Inter-level Relations: Instead of “downward causation” (which risks spookiness or dualism), the relationship between levels in a hierarchy is best understood as constraint[17][18].

    ◦ Bottom-up: Parts determine the possibilities of the whole (constitutive constraint).    ◦ Top-down: The whole (environment/structure) constrains the degrees of freedom of the parts[18][19]. • Example: A cell constrains the chemical reactions within it to keep them far from equilibrium. This isn’t a magical “causal force” pushing down; it is a structural constraint (like a wall or a membrane) that limits what the parts can do[19][20].

Summary of the Web of Relations

ConceptRole in the SystemRelationship to Others
Non-ErgodicityThe EnginePrevents the system from dissolving into randomness; allows History to matter[1].
HierarchyThe StructureThe result of non-ergodic accumulation of stable intermediates; creates levels of scale[5][6].
SpeciationThe ProcessThe branching mechanism that creates distinct Real Patterns (species) within the hierarchy[9].
ConstraintThe GlueThe structural relationship between levels.

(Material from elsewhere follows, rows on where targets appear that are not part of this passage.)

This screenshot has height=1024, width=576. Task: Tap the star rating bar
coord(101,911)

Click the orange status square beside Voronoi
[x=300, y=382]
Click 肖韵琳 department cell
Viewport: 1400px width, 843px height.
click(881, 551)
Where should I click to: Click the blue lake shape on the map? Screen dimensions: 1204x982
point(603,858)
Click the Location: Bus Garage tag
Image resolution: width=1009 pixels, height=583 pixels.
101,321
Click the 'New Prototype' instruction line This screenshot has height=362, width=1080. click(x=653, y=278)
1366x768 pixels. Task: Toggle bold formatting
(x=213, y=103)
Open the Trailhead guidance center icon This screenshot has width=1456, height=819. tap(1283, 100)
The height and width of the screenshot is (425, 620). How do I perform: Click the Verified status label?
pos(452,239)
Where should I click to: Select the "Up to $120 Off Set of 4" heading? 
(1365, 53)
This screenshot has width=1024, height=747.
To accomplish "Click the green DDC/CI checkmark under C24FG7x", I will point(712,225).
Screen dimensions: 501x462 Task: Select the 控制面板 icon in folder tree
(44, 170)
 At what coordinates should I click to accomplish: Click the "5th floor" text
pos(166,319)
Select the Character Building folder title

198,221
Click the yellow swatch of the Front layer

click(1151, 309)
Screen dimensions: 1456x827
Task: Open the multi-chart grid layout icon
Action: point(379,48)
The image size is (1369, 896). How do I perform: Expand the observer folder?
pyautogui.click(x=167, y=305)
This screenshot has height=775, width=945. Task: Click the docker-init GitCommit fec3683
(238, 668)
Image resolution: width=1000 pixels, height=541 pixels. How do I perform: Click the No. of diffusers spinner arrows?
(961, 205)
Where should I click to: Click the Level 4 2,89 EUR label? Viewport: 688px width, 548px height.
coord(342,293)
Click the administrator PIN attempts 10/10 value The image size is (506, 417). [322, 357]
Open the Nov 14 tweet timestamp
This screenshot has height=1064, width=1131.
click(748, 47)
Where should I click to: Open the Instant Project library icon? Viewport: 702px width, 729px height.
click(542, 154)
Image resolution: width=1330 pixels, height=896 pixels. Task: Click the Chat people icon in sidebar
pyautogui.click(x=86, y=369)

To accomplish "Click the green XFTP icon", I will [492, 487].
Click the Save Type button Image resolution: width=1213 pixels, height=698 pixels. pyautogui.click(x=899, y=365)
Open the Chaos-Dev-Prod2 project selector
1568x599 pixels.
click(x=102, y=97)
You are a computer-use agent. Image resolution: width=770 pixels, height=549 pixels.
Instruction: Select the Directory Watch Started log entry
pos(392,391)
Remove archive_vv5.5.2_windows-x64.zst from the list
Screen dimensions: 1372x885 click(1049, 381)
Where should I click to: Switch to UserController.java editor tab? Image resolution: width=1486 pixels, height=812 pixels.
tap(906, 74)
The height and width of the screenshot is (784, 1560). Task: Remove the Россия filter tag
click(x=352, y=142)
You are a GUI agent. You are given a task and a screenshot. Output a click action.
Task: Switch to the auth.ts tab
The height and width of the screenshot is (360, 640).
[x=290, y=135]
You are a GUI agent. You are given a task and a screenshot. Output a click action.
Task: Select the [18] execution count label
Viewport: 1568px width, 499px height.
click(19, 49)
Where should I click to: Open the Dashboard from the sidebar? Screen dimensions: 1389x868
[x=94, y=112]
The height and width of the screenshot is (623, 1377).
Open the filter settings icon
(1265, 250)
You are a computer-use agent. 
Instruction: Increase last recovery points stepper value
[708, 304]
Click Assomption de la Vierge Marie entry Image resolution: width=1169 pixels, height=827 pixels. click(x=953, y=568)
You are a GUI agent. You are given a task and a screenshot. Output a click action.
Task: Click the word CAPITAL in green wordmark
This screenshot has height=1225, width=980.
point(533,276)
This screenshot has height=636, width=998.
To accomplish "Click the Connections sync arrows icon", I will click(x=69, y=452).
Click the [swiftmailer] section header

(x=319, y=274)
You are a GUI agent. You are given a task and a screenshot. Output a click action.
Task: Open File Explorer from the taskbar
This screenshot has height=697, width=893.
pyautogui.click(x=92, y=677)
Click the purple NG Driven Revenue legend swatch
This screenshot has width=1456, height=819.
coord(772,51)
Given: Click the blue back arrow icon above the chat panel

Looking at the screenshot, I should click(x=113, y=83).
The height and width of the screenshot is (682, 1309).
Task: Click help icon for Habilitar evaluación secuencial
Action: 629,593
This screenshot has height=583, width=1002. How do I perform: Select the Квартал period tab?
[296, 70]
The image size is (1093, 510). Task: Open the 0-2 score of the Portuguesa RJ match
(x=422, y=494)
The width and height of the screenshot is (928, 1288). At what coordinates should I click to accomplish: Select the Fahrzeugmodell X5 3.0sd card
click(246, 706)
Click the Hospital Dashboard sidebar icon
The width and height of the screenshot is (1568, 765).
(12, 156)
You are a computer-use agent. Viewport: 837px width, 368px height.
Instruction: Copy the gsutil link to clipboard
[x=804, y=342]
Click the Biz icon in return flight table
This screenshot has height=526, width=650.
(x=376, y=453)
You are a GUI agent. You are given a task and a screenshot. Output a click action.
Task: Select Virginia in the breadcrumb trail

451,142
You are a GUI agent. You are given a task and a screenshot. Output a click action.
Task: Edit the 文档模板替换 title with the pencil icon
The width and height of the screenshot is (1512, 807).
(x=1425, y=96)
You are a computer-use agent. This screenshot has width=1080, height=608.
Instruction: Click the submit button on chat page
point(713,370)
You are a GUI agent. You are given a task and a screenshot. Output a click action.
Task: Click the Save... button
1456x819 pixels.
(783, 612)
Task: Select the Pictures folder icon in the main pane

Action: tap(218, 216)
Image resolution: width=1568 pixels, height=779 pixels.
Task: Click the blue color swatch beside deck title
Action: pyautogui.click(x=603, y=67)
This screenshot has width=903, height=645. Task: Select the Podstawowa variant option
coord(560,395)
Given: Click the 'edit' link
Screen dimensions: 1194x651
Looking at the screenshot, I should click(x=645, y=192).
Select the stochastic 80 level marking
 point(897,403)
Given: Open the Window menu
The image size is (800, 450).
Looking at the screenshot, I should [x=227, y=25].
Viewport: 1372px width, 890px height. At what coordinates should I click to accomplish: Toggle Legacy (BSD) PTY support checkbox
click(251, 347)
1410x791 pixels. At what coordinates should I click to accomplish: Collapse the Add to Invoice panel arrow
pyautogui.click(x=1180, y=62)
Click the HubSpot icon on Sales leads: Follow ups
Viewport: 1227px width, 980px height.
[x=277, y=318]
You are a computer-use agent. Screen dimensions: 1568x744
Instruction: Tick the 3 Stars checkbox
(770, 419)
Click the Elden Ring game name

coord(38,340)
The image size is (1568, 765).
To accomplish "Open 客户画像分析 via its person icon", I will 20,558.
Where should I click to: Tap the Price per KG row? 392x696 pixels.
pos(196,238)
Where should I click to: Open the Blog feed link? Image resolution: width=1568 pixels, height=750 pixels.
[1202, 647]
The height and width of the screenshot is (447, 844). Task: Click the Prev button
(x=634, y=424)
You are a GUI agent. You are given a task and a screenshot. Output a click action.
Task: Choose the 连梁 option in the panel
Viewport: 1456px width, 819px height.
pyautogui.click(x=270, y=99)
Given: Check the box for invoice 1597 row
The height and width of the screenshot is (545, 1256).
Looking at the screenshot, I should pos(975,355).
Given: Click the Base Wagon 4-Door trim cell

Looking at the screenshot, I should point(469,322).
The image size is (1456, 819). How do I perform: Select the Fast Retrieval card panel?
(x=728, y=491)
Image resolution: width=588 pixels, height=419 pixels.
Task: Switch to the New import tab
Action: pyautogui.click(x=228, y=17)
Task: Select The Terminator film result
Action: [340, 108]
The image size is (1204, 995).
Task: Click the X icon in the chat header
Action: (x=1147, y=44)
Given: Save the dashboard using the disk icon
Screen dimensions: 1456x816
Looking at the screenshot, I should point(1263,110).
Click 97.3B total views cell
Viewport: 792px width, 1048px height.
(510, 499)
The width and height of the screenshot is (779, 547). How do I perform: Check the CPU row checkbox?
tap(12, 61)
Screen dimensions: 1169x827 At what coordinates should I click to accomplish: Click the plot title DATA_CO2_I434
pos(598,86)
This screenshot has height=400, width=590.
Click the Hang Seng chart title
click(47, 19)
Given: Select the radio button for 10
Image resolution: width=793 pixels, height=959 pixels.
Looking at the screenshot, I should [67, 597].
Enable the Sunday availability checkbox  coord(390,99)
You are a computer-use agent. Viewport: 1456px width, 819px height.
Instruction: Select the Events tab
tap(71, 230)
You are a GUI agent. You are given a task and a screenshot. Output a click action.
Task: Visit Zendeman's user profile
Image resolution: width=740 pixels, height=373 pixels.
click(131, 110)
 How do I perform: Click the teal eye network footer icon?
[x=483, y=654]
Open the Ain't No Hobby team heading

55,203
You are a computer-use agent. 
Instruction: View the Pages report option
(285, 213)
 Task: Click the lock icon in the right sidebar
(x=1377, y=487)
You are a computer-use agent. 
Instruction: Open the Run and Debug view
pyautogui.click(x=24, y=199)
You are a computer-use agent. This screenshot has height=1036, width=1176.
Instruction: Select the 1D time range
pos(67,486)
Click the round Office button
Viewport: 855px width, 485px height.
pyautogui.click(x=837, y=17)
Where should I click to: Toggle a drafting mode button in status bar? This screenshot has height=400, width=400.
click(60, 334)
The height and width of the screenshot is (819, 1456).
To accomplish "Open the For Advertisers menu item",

Higher levels constrain the phase space of lower levels[18].
CausalityThe MapThe user-interface (heuristic) we use to track flows of influence within the Special Sciences, made possible by non-ergodicity[14].

**Final Untangling:**We perceive causality in the world (e.g., predators causing prey to flee) because we are observing real patterns (created by speciation and maintained by hierarchy) interacting in a non-ergodic environment. However, scientifically, these interactions are better described as the evolution of a system under constraints—where the higher levels of the hierarchy (the flock, the market, the species) constrain the probabilities of the lower-level components (the bird, the trader, the organism)[21][22].